Set tasks
a – Answer these questions from the piece on the Star Spangled Banner, one answer per line and marked the same way:
(i) Whose pet peeve is hearing the song sung with a new slant?
(ii) Whose State of the City address did the singer perform at?
(iii) What song does the writer suggest might be an Irish national anthem?
b – Carry on the piece on the Star Spangled Banner from its final line.

Article
Begin

The Star Spangled Banner
The Star Spangled Banner is a beautiful song, when sung properly, as it was written and intended to be sung. This is a pet peeve of my sweet hubby. He cringes every time some singer puts their own new slant to the song, jazzes it up, 'nigger-fies' if up, makes it sounds like a rap or hip-hop song, rather than the beautiful melody that it was written for. I have listed the lyrics for the Star Spangled Banner, the real National Anthem, and also for the Black National Anthem, below.
Much to everyone's surprise, :A singer who was to perform the "Star Spangled Banner" at the presentation of Denver Mayor John Hickenlooper's State of the City address yesterday substituted the "Black National Anthem" without notifying anyone, because she says as a black,she just doesn't feel American "I pulled a switcheroonie on them," Rene Marie said in a report in the Denver Post.
Call me uninformed, but I didn't know there was a Black national anthem. Makes me wonder what else I don't know? Is there an Irish National Anthem, maybe O Danny Boy perhaps? Is there a Russian American National Anthem? Is there an Arab or Islamic American National Anthem? I'm just asking, wouldn't want to get caught off guard again.
lyrics: to Black National Anthem:
Lift ev'ry voice and sing,
Till earth and heaven ring.

End

Data extract
Begin

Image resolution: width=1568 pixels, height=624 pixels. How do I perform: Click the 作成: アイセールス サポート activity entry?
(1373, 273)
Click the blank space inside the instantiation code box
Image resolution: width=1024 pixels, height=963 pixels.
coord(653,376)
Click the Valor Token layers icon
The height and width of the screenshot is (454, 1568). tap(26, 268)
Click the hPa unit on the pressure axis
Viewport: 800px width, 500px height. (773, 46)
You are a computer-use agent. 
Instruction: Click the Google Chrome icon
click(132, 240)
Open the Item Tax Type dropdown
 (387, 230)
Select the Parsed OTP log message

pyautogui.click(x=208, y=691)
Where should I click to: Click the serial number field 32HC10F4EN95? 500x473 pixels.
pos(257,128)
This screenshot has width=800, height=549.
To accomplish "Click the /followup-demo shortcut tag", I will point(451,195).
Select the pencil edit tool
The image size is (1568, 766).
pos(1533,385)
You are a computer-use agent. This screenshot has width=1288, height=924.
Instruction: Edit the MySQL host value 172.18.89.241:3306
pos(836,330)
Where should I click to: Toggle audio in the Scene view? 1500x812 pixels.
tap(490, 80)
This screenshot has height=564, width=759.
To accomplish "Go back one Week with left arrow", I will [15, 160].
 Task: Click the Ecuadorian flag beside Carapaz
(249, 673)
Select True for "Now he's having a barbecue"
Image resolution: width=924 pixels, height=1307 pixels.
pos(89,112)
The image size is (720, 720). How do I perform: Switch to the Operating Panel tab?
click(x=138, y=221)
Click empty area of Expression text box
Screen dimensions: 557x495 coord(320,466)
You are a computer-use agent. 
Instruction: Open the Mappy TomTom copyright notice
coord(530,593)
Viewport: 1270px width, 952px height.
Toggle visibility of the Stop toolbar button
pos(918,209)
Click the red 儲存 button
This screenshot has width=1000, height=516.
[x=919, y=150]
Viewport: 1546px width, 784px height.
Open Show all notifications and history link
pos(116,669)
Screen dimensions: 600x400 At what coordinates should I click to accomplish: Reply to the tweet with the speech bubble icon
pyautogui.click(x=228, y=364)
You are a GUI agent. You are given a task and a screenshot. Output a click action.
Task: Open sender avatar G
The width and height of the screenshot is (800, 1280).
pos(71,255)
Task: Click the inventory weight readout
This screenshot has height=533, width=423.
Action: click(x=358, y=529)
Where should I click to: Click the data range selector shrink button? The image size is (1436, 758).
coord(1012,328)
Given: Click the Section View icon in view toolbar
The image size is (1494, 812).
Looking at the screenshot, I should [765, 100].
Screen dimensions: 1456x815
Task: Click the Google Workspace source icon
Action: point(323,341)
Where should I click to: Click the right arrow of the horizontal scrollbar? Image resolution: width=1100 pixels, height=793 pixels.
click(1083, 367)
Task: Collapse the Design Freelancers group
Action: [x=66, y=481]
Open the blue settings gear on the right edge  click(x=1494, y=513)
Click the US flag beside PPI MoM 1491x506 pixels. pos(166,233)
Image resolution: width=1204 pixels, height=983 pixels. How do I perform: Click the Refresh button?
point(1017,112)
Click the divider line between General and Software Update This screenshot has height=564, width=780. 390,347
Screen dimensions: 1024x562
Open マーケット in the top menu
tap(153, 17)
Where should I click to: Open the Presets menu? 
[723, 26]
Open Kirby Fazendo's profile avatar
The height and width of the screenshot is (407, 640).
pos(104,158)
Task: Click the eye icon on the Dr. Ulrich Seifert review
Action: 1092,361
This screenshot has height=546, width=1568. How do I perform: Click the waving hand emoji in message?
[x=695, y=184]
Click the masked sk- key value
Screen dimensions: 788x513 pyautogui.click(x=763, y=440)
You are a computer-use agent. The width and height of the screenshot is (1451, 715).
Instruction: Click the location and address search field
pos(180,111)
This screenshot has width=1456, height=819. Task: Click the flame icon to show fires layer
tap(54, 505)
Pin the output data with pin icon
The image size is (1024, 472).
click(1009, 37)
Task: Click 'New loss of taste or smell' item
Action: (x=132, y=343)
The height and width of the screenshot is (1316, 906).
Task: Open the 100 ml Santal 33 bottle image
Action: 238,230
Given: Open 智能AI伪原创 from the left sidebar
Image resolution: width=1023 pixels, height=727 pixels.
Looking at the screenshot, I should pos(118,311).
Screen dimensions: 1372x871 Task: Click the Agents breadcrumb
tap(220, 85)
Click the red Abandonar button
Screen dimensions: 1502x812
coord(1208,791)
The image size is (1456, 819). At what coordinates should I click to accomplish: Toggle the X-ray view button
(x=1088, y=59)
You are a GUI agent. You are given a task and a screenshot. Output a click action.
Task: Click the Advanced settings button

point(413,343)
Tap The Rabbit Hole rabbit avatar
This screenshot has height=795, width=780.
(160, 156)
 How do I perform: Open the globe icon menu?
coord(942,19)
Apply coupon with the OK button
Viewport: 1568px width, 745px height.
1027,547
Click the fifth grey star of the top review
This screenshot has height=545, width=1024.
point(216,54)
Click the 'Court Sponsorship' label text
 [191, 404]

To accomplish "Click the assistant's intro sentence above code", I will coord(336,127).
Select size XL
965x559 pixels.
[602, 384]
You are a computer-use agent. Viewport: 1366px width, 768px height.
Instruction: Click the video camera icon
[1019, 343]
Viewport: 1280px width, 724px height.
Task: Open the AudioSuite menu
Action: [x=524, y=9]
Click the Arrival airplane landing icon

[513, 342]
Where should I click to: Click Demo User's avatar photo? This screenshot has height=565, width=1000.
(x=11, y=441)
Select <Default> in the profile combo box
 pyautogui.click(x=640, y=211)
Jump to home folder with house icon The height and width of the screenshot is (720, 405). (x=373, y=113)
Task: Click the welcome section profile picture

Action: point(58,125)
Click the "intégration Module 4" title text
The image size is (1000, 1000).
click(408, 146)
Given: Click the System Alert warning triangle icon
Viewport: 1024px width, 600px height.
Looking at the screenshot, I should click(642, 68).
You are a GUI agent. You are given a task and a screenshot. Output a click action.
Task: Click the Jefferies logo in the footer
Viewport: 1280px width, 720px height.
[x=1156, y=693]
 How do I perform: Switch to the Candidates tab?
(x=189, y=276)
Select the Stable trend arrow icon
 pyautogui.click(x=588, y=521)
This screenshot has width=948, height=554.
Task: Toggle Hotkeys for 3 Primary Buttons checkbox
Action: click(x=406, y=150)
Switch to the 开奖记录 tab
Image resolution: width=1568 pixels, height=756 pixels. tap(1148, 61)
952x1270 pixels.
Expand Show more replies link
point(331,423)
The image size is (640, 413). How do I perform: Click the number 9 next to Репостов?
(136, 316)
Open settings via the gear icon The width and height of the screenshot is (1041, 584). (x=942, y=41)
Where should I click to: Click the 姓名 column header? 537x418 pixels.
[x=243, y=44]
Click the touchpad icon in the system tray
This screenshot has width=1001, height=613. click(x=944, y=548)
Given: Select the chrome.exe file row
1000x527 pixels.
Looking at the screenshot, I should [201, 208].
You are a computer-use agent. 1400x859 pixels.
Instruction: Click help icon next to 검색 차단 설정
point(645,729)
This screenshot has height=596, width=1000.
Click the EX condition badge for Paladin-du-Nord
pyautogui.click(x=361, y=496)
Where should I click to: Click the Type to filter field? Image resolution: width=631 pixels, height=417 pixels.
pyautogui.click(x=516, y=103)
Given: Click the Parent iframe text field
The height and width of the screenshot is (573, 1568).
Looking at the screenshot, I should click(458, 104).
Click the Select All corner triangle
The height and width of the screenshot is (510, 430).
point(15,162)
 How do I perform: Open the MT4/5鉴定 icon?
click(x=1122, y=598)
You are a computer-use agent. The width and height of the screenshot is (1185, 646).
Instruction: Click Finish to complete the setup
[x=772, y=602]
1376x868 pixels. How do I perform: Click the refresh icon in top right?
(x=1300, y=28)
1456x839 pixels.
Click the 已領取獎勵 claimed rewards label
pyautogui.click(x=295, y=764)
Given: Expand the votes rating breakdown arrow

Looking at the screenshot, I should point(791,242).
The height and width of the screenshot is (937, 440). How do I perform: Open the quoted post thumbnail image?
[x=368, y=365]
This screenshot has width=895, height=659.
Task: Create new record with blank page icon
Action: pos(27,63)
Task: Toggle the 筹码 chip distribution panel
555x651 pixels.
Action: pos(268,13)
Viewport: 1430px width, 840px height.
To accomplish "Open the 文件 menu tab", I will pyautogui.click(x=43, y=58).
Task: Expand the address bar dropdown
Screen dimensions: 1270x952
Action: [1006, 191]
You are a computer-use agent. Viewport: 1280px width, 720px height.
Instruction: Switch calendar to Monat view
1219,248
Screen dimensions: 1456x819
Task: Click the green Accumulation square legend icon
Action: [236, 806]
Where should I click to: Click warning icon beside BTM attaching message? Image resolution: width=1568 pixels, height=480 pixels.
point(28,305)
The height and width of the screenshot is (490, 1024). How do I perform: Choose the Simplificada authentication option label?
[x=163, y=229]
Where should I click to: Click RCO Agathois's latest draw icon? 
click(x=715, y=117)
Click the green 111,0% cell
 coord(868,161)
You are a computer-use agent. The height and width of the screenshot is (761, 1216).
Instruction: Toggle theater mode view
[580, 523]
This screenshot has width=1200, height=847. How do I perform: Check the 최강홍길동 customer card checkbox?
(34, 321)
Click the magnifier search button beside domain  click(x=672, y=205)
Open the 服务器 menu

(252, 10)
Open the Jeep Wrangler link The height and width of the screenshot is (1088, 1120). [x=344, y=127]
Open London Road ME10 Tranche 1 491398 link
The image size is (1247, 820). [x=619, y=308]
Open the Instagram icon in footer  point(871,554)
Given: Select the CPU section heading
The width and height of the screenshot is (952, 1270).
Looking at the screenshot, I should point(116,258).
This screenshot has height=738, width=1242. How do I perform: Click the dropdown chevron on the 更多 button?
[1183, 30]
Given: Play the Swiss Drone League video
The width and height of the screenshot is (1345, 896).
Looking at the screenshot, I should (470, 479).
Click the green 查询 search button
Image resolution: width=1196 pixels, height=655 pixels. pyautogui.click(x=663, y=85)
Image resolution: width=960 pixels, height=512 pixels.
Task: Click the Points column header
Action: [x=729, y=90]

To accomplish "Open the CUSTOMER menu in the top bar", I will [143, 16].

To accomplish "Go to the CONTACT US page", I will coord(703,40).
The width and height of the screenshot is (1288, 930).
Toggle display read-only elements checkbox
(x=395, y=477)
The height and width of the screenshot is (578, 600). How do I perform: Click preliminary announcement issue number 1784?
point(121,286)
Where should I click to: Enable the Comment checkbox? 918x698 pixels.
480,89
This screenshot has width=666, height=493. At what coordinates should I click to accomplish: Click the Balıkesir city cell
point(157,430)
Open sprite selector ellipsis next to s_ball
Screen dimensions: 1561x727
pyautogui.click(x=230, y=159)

End

Task-by-task answers
a –
(i) The writer's husband.
(ii) Denver Mayor John Hickenlooper's.
(iii) O Danny Boy.

b –
Ring with the harmonies of Liberty;
Let our rejoicing rise,
High as the list'ning skies,
Let it resound loud as the rolling sea.
Sing a song full of the faith that the dark past has taught us,
Sing a song full of the hope that the present has brought us;
Facing the rising sun of our new day begun,
Let us march on till victory is won.
Stony the road we trod,
Bitter the chastening rod,
Felt in the days when hope unborn had died;
Yet with a steady beat,
Have not our weary feet,
Come to the place for which our fathers sighed?
We have come over a way that with tears has been watered,
We have come, treading our path through the blood of the slaughtered,
Out from the gloomy past,
Till now we stand at last
Where the white gleam of our bright star is cast.
God of our weary years,
God of our silent tears,
Thou who has brought us thus far on the way;
Thou who has by Thy might,
Led us into the light,
Keep us forever in the path, we pray.
Lest our feet stray from the places, our God, where we met Thee,
Lest our hearts, drunk with the wine of the world, we forget Thee,
Shadowed beneath thy hand,
May we forever stand,
True to our God,
True to our native land.
In a video of the event, Marie had been introduced by city council president Michael Hancock, who said she would sing the national anthem. Instead, she sang "Lift Every Voice and Sing," also known as the "Black National Anthem," to the tune of the "Star-Spangled Banner."
Some of the strongest reaction, however, came from Denver area residents who were participating in the forum page on the controversy at the Rocky Mountain News.
"Can you imagine what it would be like for whites if we had a 'white national anthem'?" speculated "Jan8." "I heard someone saying this had nothing to do with race? What?"
"Was she asked to sing the Black National Anthem? Obviously her color is more important to her than this country. Is it a 'black pride thing'? Is she trying to tell us she wished the U.S. were a black country?"
The newspaper reports said the singer explained she had decided months ago not to sing the "Star Spangled Banner" anymore.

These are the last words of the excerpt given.